# Text shown
▼

COVID-19 fears and restrictions are hitting all Torontonians, but few can match the challenges faced by Tam-thanh Doan.
The 77-year-old Toronto Community Housing tenant in North York has physical limitations including two prosthetic legs, no fingers on her right hand and missing parts of fingers on her left.
She gets help from family, including a primary caregiver son, and neighbours. But her daughter, Hilda Doan, said they worry about the global pandemic’s impact on a woman who has overcome so much — arriving from Vietnam a single mother, tireless work, illness and amputation, and mental health challenges.
Social distancing is especially tough for somebody who is remarkably resourceful but relies heavily on others, Hilda said. She worries her brother’s security guard work could expose him to the virus, which would further isolate Tam-thanh.
“TCH is also densely packed housing, where it may become an extra level of risk as community members stop in to check on or help my mother when my brother isn’t home,” she said, adding her mom luckily stocked up on nonperishable items.
“Although her situation can benefit from more support, we are thankful that TCH, in combination with social assistance (that has now turned into her pension) has allowed housing to be affordable and makes for one less thing to worry about.”
For many of the other 100,000-plus TCH tenants paying rent, April 1 will be a concern since COVID-19 restrictions have shuttered many businesses, reducing incomes for some of the lowest-paid people in the city.
The city agency, Canada’s biggest landlord, has committed to immediately adjust the rents of people who lost income due to the virus, part of the efforts to help them through this crisis, said TCH spokesperson Bruce Malloch.

▲

# Supplied information
▼

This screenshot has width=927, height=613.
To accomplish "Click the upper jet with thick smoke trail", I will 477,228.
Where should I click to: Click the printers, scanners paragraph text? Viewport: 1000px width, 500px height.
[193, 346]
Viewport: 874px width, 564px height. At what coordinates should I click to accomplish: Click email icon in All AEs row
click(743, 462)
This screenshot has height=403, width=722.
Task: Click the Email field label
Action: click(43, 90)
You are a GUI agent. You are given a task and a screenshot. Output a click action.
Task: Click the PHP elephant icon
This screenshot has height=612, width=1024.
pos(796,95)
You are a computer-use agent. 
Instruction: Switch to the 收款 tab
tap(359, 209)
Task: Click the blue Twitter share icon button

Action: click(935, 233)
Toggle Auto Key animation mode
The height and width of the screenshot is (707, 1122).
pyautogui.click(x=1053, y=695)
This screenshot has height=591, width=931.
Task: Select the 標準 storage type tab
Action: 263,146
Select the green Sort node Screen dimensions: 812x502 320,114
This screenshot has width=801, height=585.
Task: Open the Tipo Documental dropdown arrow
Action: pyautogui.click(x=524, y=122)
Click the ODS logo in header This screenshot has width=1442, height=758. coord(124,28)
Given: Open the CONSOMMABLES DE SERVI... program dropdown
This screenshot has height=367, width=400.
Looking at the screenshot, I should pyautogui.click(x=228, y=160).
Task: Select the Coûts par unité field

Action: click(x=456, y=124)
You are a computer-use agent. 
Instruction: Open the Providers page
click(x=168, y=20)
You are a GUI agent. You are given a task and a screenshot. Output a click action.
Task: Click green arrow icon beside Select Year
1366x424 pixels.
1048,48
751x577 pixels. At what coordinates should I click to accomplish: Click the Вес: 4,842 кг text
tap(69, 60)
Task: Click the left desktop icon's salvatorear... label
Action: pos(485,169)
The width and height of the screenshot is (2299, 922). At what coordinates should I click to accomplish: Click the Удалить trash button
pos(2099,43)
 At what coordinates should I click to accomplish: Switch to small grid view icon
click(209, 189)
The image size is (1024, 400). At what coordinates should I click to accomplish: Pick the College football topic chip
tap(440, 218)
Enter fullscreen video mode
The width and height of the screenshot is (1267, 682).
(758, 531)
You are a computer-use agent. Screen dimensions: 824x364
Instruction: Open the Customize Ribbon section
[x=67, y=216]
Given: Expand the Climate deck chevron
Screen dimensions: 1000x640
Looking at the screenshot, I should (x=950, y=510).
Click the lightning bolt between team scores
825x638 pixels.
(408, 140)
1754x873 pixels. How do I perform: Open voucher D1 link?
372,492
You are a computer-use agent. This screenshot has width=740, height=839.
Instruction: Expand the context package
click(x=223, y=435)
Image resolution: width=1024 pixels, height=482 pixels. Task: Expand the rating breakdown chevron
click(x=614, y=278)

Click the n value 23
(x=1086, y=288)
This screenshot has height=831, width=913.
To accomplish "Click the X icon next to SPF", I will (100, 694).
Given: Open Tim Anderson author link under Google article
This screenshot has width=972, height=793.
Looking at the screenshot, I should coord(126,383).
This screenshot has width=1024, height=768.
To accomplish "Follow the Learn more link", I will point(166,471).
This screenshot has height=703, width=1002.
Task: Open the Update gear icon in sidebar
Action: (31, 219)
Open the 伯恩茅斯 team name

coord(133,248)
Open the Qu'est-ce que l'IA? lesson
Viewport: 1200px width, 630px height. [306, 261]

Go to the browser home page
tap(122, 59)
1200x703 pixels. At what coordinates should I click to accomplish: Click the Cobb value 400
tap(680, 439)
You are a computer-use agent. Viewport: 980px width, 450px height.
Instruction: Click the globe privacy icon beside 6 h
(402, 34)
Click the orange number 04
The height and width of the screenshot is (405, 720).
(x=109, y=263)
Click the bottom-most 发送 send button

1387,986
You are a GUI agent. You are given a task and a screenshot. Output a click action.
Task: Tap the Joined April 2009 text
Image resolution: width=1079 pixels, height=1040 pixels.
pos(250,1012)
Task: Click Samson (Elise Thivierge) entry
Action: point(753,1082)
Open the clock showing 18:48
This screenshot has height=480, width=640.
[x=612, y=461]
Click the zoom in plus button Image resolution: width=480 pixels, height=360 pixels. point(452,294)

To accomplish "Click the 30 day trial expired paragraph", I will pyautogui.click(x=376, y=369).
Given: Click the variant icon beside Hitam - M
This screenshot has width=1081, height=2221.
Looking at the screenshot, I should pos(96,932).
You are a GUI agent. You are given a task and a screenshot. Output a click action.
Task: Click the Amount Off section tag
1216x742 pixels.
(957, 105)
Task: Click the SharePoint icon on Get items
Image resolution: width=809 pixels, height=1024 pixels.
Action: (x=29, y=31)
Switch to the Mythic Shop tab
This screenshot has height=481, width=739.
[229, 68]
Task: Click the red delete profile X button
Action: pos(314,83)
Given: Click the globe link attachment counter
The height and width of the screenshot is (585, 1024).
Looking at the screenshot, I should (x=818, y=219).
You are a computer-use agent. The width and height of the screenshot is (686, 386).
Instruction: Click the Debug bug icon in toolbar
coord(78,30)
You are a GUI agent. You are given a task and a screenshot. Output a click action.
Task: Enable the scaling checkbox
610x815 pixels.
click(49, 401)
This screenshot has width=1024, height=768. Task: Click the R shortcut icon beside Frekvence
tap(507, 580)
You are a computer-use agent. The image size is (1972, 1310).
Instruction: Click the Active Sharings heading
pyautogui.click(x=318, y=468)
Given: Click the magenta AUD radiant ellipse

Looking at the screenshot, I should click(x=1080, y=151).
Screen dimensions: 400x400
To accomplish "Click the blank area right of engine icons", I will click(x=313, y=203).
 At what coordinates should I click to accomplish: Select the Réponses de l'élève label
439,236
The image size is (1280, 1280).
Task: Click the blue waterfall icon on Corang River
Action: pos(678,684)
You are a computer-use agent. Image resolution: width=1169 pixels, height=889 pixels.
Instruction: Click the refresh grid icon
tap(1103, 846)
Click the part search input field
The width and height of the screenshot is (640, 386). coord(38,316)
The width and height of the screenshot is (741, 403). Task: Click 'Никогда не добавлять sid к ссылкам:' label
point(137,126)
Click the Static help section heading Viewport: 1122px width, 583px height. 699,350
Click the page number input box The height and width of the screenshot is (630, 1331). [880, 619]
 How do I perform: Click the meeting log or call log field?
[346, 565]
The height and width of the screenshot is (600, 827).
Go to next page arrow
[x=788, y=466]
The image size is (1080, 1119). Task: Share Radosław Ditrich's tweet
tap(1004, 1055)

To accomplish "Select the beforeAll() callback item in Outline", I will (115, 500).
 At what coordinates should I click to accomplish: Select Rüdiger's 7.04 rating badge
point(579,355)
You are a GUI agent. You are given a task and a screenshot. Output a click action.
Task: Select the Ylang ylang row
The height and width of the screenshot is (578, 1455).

▲

# Your tasks
#1 According to the article about Tam-thanh Doan, what has Toronto Community Housing committed to do for tenants who lost income because of the virus?
#2 For each statement, answer yes or no based on the article about Tam-thanh Doan, and quote the words that decide it.
(a) Tam-thanh Doan is 77 years old and lives in North York.
(b) Tam-thanh Doan's son works as a security guard.
(c) Tam-thanh Doan came from Vietnam with her husband.
#3 Using the article about Tam-thanh Doan, explain why April 1 will be a concern for many Toronto Community Housing tenants who pay rent.

# Results of the exercise
#1 It has committed to immediately adjust their rents.

#2
(a) Yes: "The 77-year-old Toronto Community Housing tenant in North York"
(b) Yes: "She worries her brother’s security guard work could expose him to the virus"
(c) No: "arriving from Vietnam a single mother"

#3 April 1 is a concern because COVID-19 restrictions have shut many businesses. This has reduced incomes for some of the lowest-paid people in the city.